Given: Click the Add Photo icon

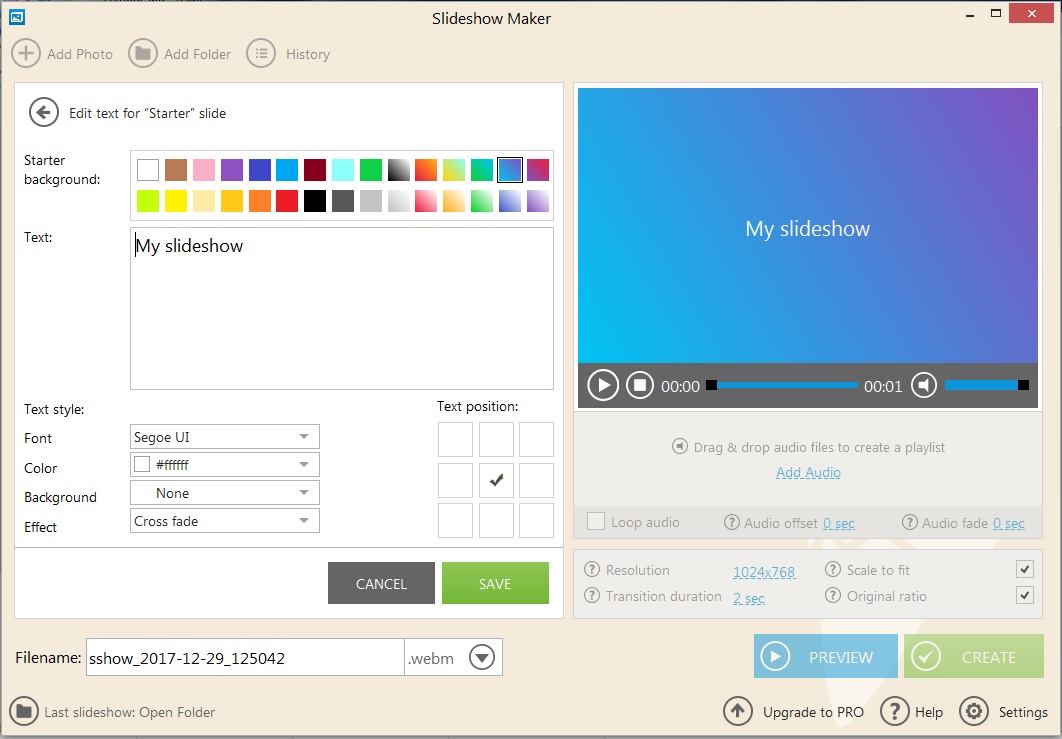Looking at the screenshot, I should click(26, 53).
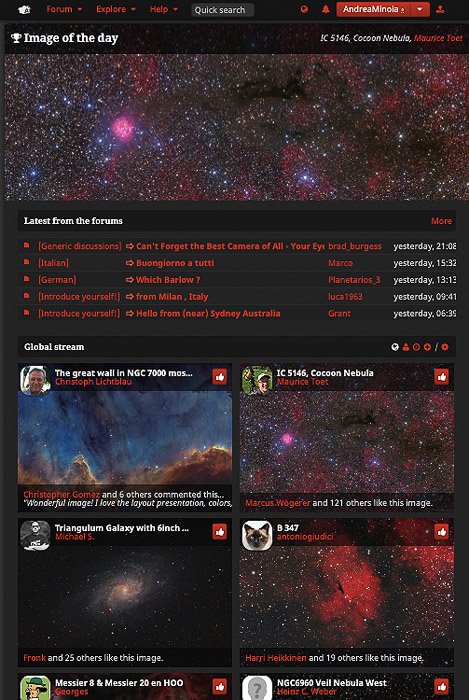
Task: Click More in Latest from the forums
Action: 441,221
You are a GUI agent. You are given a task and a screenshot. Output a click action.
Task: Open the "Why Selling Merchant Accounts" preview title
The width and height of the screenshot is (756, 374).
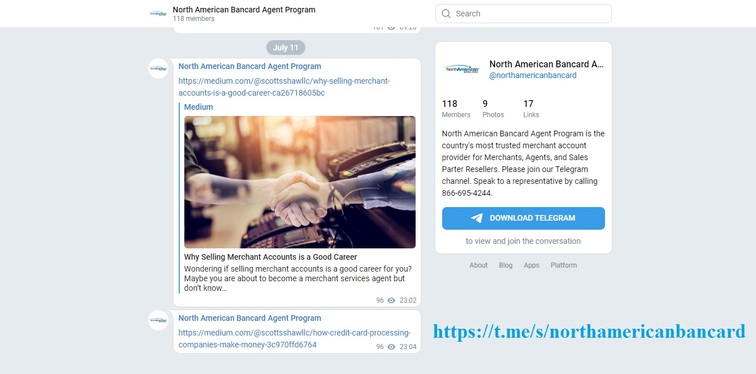pyautogui.click(x=270, y=257)
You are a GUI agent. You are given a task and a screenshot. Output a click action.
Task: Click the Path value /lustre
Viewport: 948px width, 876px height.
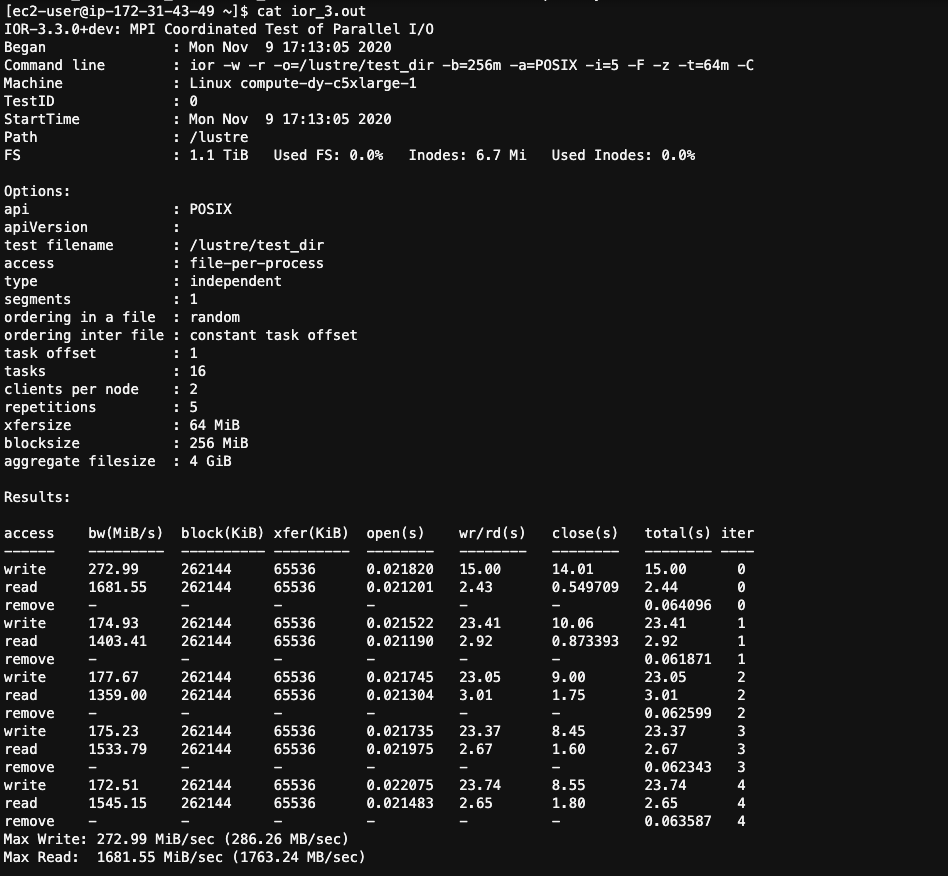[x=219, y=137]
+-------+
Every record must be copied exactly, with the pictures left out.

**RESPONSE AREA**.
Given: Click the Add Photo icon

Looking at the screenshot, I should click(26, 53).
Task: Click More in Latest from the forums
Action: 441,221
You are a GUI agent. You are given a task and a screenshot. Output a click action.
Task: Open the "Why Selling Merchant Accounts" preview title
The width and height of the screenshot is (756, 374).
pyautogui.click(x=270, y=257)
You are a GUI agent. You are given a task and a screenshot. Output a click action.
Task: Click the Path value /lustre
Viewport: 948px width, 876px height.
[x=219, y=137]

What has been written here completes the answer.